The documentary is about the Archimedes Palimpsest, which is a manuscript by Archimedes which had since been cleaned off and reused as a prayer book, with the original text only barely visible. It talks about how the palimpsest was rediscovered by historians and is being restored and redeciphered by scholars from various fields. It's an incredibly difficult process, since it involves an attempt to read a text (already very old) which has since been overwritten and has had to weather plenty of abuse.
The bonus in the documentary for me is that one of the scholars involved is a Stanford Classics prof (a historian of ancient mathematics), whose seminar in Plato's Philosophy of Math was one of the main things which kicked me into history and philosophy of mathematics in the first place. The comments he gave me on what became the second chapter of my dissertation were very, very useful. He's interviewed in the documentary about the significance of the mathematical work in the palimpsest, and gives a very articulate and accessible account.

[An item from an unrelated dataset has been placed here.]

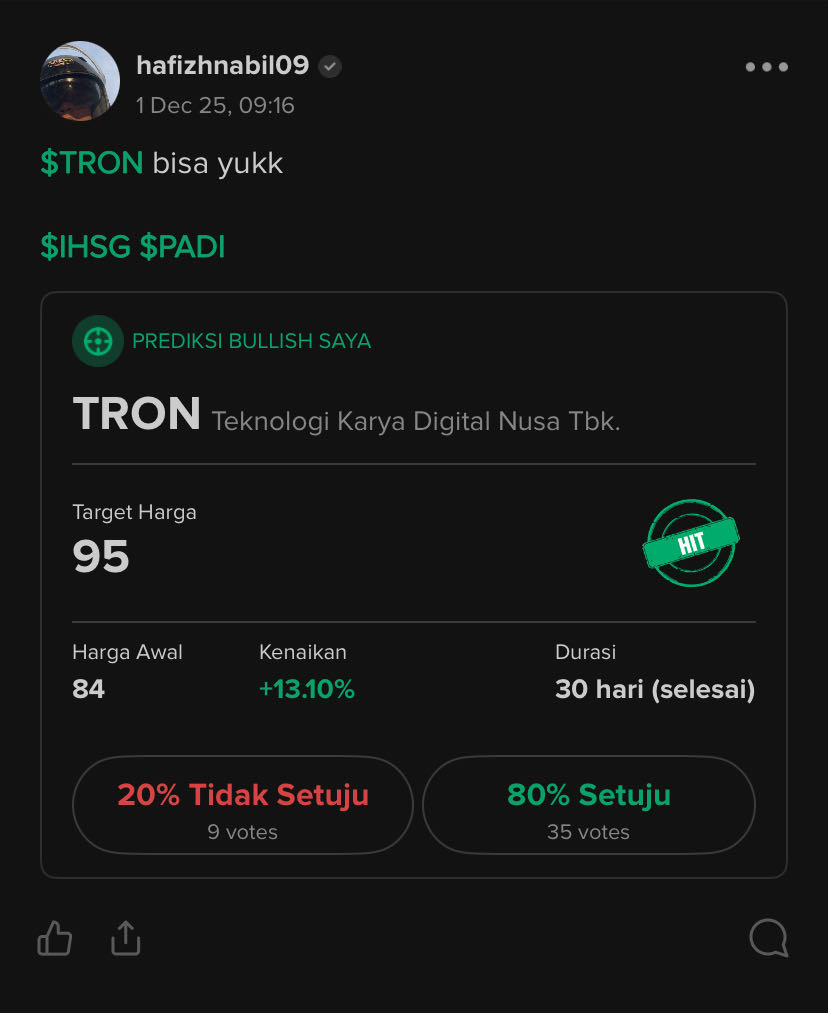Vote "20% Tidak Setuju" on the prediction
828x1013 pixels.
pyautogui.click(x=243, y=806)
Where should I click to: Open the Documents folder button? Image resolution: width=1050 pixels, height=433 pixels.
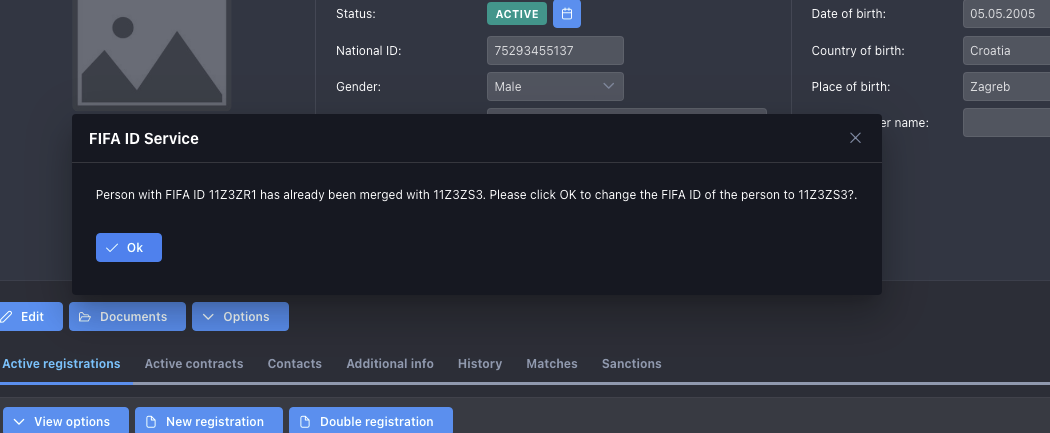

Highly recommended, and of both historical and mathematical interest! (Who better for a classicist and a logician jointly to celebrate than Archimedes?)
Picture Book: At this Very Moment
12 years ago
1 comment:
It's incredible. It seems like the palimpsest somehow wanted to be discovered. This thing was independently lost and found about 3 times in the 20th century! Each time, someone thought- oh, I wonder if there's any invisible ancient Greek under this prayer book?
Note that the documentary fails to demonstrate any burning of sails with bronze mirrors, but it does have some awesome catapults and naked old...er, nevermind.